Veleiros, de Damião Martins |
O incorporador é um Sr. Bezerra. Não chega a ser um bonito nome, é verdade, mas para mim é simpático, pois conheci vários cidadãos agradáveis com esse nome, quase todos do Nordeste, especialmente do Rio Grande do Norte — os Bezerra Dantas, por exemplo. A ideia fundamental do Sr. Bezerra parece ter sido esta: tirar a minha vista do mar. Imagino que o Sr. Bezerra seja meu leitor e notou que muitas vezes começo minhas crônicas falando do mar que vejo de minha varanda; é verde aqui, azul ali, nordeste semeando espumas, o raivoso e frio sudoeste, e barcos passando, e o farol da ilha e não sei mais o que — e o Sr. Bezerra se encheu. Imaginou então construir um edifício bastante largo e alto para me tapar a paisagem e o assunto. Deve ter gasto um bom dinheiro para prestar esse grande serviço às letras nacionais, pois na esquina da praia havia uma sólida casa revestida de pedras e rodeada de um parque. Uma grande equipe de trabalhadores desmantelou a casa e cortou as árvores, inclusive um belo pé de magnólia e um casal de pinheiros que há muitos anos faziam parte de minha paisagem. Sim, era alguma coisa minha que eles estavam derrubando — mas o advogado me disse que a lei não reconhece esse direito de propriedade visual e sentimental.

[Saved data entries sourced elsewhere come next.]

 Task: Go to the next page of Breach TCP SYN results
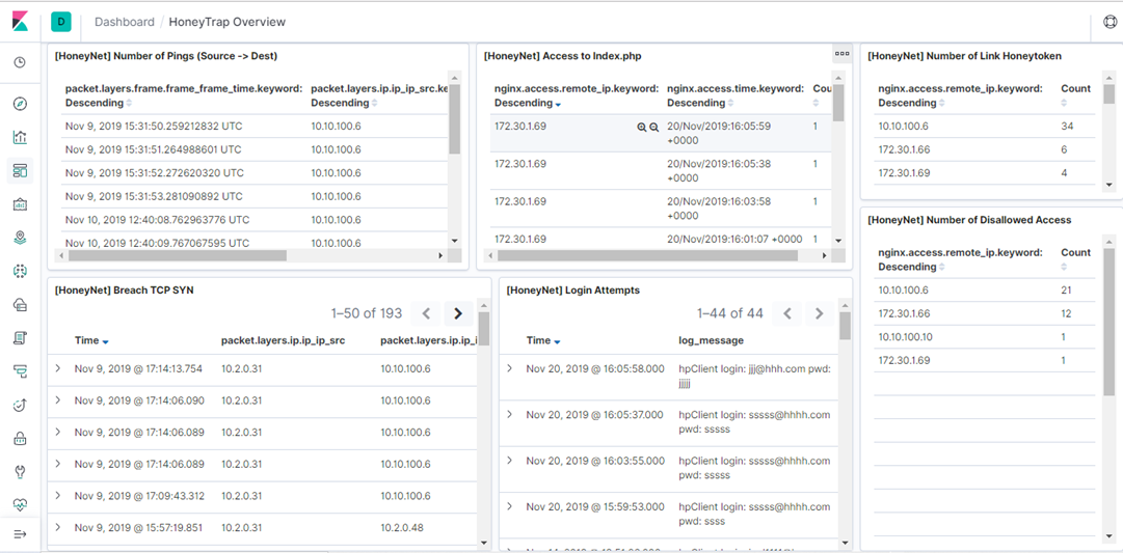pyautogui.click(x=458, y=314)
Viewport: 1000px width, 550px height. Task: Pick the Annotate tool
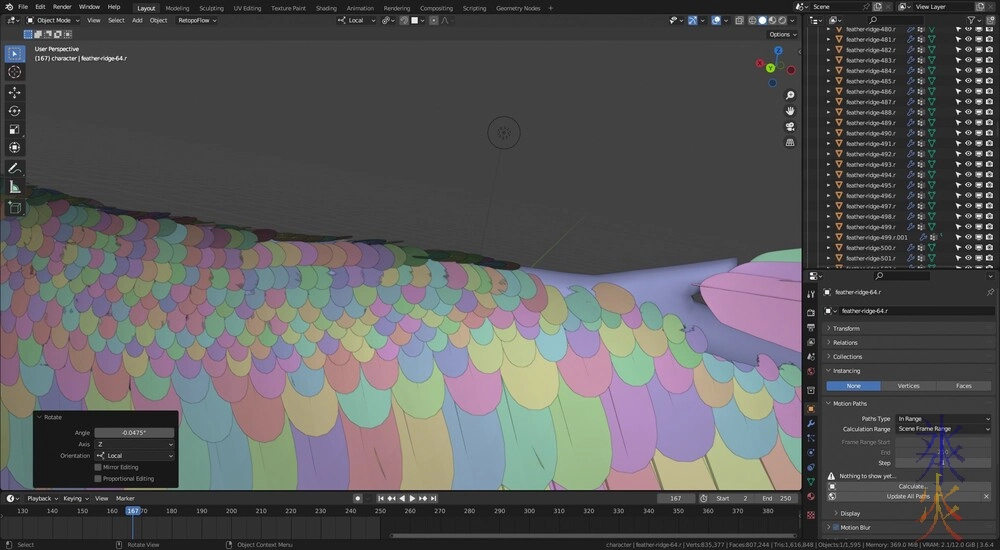click(x=14, y=168)
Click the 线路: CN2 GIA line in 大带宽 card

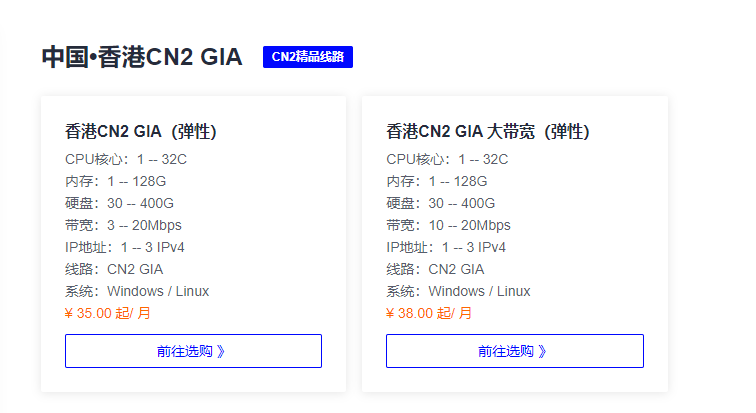click(x=435, y=269)
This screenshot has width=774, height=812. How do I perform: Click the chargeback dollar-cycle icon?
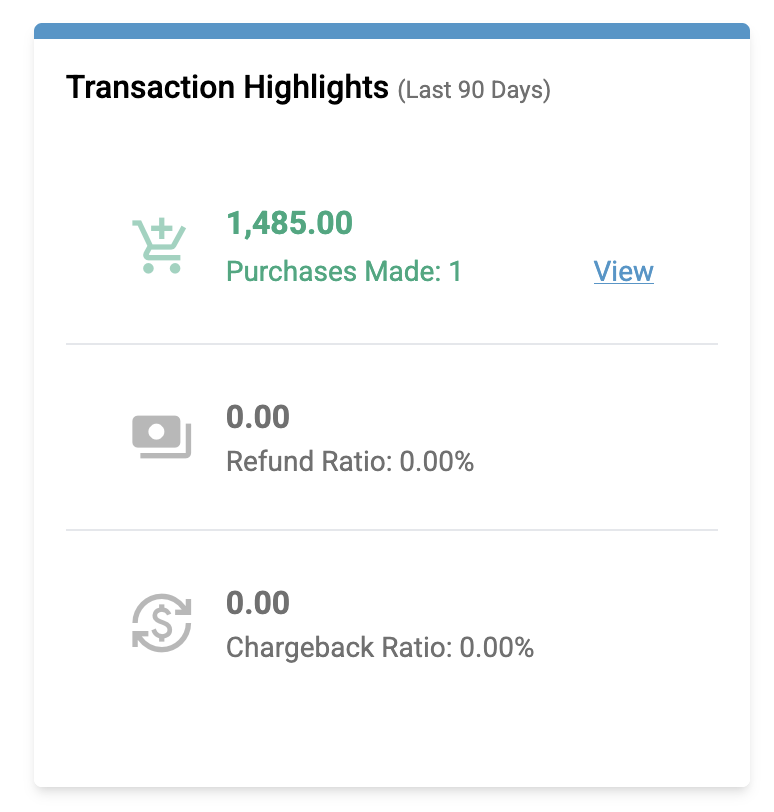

Erguido um grande tapume — onde seu nome brilha em uma tabuleta na qualidade de incorporador —, o Sr. Bezerra mandou fazer um imenso buraco, cavando a terra e a areia, para as fundações. Depois não sei o que aconteceu, com certeza alguma dificuldade de financiamento; sei que os operários se foram, ficando apenas um melancólico vigia, cuja função é olhar com tristeza aquele buraco.

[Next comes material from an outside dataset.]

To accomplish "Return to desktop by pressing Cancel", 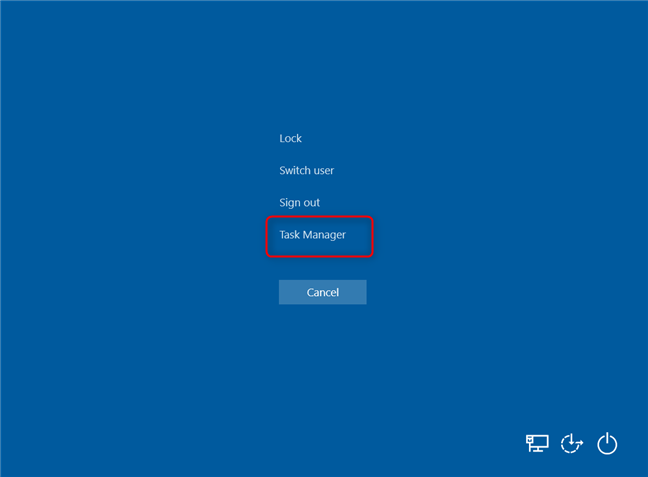I will tap(322, 292).
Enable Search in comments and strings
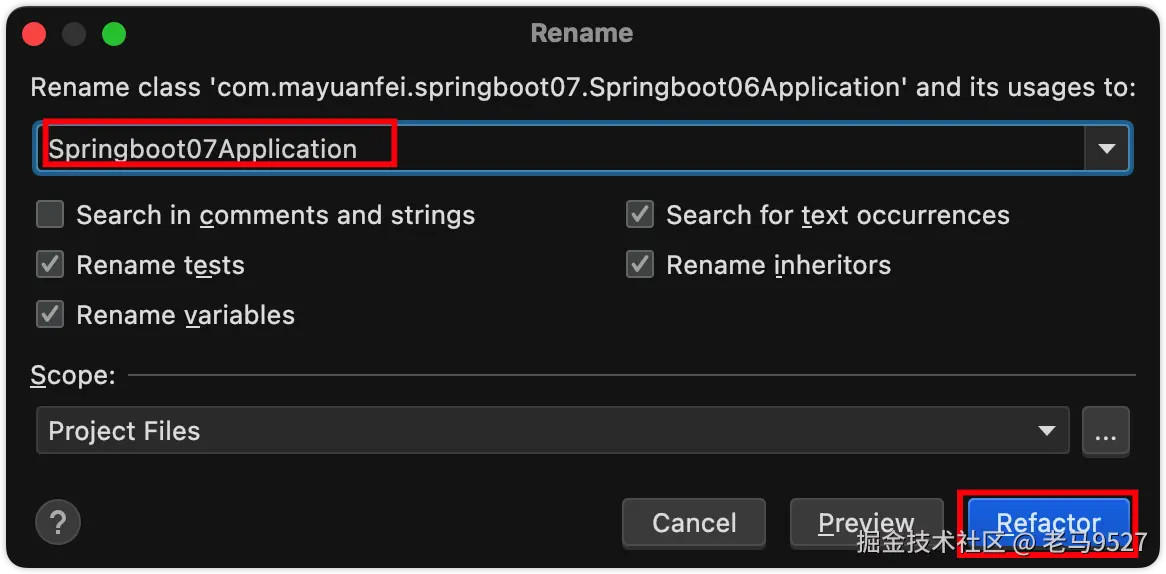Screen dimensions: 1166x574 [50, 215]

Toda manhã, quando vou à praia, vejo o nome do Sr. Bezerra na tabuleta — e fico a imaginar com certa delícia que deve ser um senhor de meia-idade, muito bem-falante e de sotaque potiguar, que prometeu entregar o edifício prontinho em tantos meses e agora coça a cabeça e dá desculpas, falando em Banco, na Caixa, no Instituto, que faltam certas formalidades, houve dificuldades imprevisíveis, de qualquer modo ele deseja evitar um reajustamento, aliás acredita que no mês próximo as obras poderão ser reiniciadas, o senhor compreende a culpa é dessa política estúpida do governo, etc., etc.

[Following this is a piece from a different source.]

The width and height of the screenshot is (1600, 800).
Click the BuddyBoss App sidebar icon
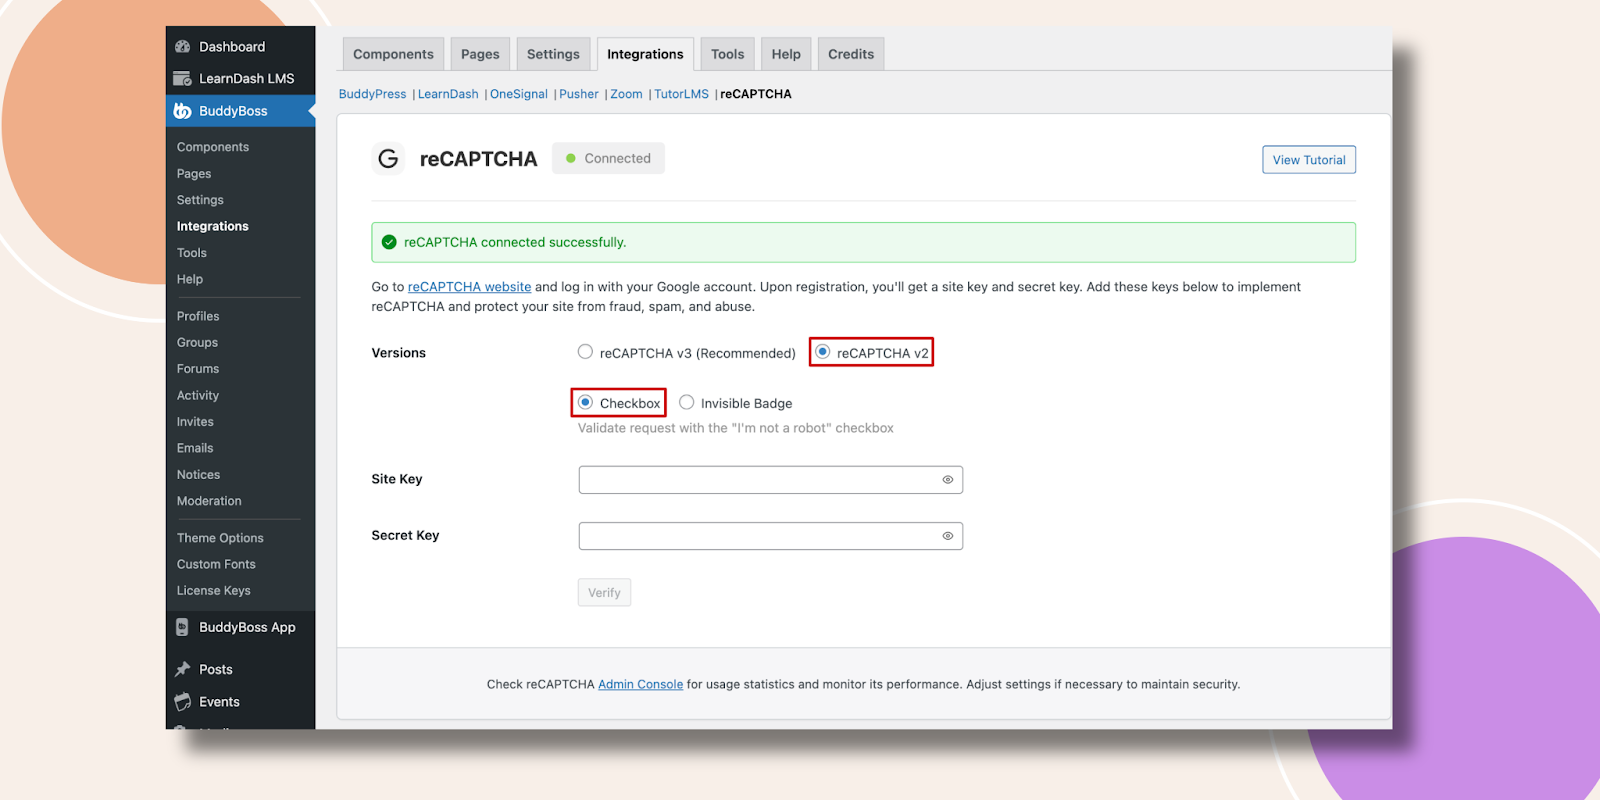[x=182, y=628]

Dois outros edifícios iniciados muito antes já estão quase prontos, mas o prédio do Sr. Bezerra é apenas um sonho pairando sobre um buraco. À medida que as outras obras progridem, o Sr. Bezerra deve coçar a cabeça com mais raiva, o que estimo sinceramente. Há casos de obras que ficam paradas anos e anos, e esse pensamento me parece encantador. É verdade que no caso do Sr. Bezerra ainda não se pode falar propriamente em obras, mas em desobras, pois ele não fez nada, só desfez. Talvez o Sr. Bezerra passe à história como um emérito construtor de buracos, título a que vários estadistas nossos fazem jus.
Enfim, enquanto o Sr. Bezerra estiver mal, tudo irá bem. Ele me roubou as árvores, mas me deixou um pedaço de mar com brisa e ondas. Os cavalheiros que entraram com dinheiro adiantado para ter um apartamento devem estar com raiva do Sr. Bezerra; eu, entretanto, desejo de todo o coração ao Sr. Bezerra uma excelente saúde, muitas alegrias, bons vinhos e boas mulheres — e um encalacramento financeiro prolongado e sutil, que entretenha com fúteis esperanças, anos a fio, o coração dos ex-futuros condôminos.
Um encalacramento que se prolongue através dos tempos e se torne tão crônico e dramático que acabará comovendo a todos, e só terminará no dia em que o Sr. Bezerra for enterrado (homenagem especial) no buraco enorme que ele abriu ali na esquina.
Rio, maio, 1958.
— Rubem Braga, no livro “Ai de ti, Copacabana”. Rio de Janeiro: Record, 2010.